Here's the second installment of 'Why'd Ya Buy That?' Bye bye Windex. No need to spend $3 or more for window cleaner......
But first, a wee update on my surgery. Thank you all so much for your prayers and well wishes. It went just fine. My uterus has had a good overhauling. I'll spare you all the sordid details.
Here's me in pre-op. They had the most wonderful contraption in there! I had this gown on that had these ports in it, and they hooked me up to a hot air blower. Oh my. I'm going to have to make one of these. I figured if I can get an old bonnet hairdryer at Goodwill, I'll be in business.
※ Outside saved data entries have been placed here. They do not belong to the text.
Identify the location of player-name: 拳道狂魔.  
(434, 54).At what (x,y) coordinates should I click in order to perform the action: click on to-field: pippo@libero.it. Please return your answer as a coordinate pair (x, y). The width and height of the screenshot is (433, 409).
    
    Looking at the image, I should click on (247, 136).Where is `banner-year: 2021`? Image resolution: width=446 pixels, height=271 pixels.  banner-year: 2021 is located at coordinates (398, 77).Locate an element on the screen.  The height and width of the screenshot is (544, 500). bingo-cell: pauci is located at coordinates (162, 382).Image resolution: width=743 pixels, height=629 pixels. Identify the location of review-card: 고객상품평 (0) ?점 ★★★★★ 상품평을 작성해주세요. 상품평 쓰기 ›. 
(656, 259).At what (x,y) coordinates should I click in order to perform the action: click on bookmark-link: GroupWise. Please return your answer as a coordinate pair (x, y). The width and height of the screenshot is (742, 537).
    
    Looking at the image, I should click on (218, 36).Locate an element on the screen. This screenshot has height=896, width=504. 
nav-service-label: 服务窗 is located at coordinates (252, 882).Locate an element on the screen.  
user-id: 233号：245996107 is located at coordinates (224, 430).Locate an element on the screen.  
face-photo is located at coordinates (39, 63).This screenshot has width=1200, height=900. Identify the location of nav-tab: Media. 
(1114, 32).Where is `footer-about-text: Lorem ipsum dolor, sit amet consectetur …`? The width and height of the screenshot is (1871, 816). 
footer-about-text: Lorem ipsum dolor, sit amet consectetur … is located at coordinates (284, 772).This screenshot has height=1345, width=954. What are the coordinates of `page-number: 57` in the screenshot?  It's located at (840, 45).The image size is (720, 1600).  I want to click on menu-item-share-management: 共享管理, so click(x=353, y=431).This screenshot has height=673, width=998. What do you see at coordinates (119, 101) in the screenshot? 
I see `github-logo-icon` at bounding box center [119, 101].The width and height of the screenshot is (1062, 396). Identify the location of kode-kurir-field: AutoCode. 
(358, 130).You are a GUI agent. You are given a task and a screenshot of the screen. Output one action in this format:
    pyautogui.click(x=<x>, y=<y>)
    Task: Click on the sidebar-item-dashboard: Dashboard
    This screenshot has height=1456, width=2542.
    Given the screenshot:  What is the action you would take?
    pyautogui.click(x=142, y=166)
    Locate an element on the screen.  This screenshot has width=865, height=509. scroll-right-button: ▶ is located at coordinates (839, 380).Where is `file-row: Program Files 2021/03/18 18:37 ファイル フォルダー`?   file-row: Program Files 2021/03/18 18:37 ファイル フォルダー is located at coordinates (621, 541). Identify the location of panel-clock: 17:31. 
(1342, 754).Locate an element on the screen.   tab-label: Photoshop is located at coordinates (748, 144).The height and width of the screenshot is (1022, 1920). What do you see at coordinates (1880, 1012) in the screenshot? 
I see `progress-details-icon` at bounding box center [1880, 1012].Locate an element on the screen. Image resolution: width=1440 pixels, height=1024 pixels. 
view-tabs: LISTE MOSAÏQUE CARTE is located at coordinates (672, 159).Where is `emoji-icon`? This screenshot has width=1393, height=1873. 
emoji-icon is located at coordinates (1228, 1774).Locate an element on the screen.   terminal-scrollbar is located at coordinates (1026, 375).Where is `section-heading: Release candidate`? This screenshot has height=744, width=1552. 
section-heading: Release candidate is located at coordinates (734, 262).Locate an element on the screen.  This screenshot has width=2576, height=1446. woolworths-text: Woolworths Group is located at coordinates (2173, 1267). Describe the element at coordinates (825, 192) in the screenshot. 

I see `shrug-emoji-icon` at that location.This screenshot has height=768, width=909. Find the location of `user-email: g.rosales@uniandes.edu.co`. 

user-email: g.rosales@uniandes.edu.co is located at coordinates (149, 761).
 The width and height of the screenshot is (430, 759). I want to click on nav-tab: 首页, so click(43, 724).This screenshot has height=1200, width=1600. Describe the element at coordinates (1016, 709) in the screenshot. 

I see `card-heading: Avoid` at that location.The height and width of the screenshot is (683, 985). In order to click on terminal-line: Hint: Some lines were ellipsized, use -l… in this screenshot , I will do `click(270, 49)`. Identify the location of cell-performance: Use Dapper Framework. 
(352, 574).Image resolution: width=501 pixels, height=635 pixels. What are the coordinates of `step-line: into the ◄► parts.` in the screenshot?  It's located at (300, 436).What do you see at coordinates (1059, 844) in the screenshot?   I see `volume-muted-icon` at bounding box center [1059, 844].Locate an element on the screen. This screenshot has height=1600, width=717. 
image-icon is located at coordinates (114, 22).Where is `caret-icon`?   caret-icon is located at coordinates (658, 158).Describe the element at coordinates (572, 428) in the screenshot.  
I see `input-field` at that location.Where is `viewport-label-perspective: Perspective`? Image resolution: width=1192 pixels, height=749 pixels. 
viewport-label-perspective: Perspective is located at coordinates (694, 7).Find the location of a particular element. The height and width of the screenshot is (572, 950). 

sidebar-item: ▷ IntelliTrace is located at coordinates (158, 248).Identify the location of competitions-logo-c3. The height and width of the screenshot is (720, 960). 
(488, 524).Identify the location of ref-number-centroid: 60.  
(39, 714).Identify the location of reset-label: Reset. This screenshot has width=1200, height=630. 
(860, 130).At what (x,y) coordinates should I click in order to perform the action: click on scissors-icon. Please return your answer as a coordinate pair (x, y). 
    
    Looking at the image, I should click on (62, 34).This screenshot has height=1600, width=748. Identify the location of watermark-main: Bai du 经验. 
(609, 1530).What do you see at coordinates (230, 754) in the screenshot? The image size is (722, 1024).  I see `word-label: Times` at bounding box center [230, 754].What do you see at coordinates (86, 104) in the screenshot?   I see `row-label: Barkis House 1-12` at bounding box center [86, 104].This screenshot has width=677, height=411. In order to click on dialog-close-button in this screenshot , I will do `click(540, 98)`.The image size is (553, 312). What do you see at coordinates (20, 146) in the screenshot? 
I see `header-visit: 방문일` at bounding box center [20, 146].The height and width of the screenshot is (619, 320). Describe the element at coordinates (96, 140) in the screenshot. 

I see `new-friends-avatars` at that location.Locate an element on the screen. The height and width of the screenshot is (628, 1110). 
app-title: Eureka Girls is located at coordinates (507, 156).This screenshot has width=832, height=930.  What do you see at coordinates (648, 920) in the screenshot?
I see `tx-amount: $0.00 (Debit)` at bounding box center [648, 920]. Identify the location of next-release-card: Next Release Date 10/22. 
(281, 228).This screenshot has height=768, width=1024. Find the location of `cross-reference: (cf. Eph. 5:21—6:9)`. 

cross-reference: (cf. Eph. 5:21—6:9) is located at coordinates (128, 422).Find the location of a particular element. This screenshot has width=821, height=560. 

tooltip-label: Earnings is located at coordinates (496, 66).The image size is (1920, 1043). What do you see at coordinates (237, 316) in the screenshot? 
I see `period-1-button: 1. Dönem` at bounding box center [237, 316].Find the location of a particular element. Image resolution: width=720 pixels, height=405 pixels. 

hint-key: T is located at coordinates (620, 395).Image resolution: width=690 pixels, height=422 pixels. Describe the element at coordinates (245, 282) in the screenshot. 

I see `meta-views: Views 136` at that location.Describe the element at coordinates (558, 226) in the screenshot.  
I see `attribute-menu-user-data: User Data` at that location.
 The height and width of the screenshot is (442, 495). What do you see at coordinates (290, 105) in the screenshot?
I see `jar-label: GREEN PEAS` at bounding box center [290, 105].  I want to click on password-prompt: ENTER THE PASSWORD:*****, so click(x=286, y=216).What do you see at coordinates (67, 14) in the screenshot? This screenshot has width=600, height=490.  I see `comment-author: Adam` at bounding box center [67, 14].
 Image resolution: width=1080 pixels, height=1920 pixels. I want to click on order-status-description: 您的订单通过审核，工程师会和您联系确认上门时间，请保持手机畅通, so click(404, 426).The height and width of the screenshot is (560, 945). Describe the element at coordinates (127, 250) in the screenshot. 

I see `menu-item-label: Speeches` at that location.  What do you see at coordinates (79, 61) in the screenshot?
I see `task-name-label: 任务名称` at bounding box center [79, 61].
The anesthesiologist looked just like Mario Lopez. I was mortified when I woke up wearing a pair of disposable panties. I did NOT have these panties on before surgery. Who in the world wrangled these panties on my ginormous gelatinous hiney whilst I was unconscious?? I hope it wasn't Mario. Please, for the love of God, don't let it have been Mario.
Back to the Windex......
Let's talk about cleaners for a minute......do you know you are mainly buying water? Now, I'll admit it, I'm a cleaning product junkie. In fact, a dear friend of mine once gave me some of the new Clorox 'green' cleaning product as part of my birthday present. I was thrilled. I love to clean, I love to smell cleaners, and I like product. I've been making my own window cleaner for some time now, and I love it. I just saved an old Windex bottle and refill it.
Here's the formula: 45% rubbing alcohol, 45% water and 10% ammonia.
After measuring those amounts one time, I drew a little line on the side of the bottle, so that I know how far to fill it with each component without having to measure each time. I know! I'm smart, right?
I open up the sink cabinet where my cleaners are stored, and out shines a ray of sunlight, and little birds fly out and give me a fresh SOS pad and the scent of lemon and rosemary fills the kitchen as I bend down and smile, removing the SOS pad from the bird's beak. All is beautiful, fresh and yellow.
But this is the truth.....
Ugh. It's my nightmare. I can't keep it straight to save my soul. It's almost as embarrassing as the disposable panties incident.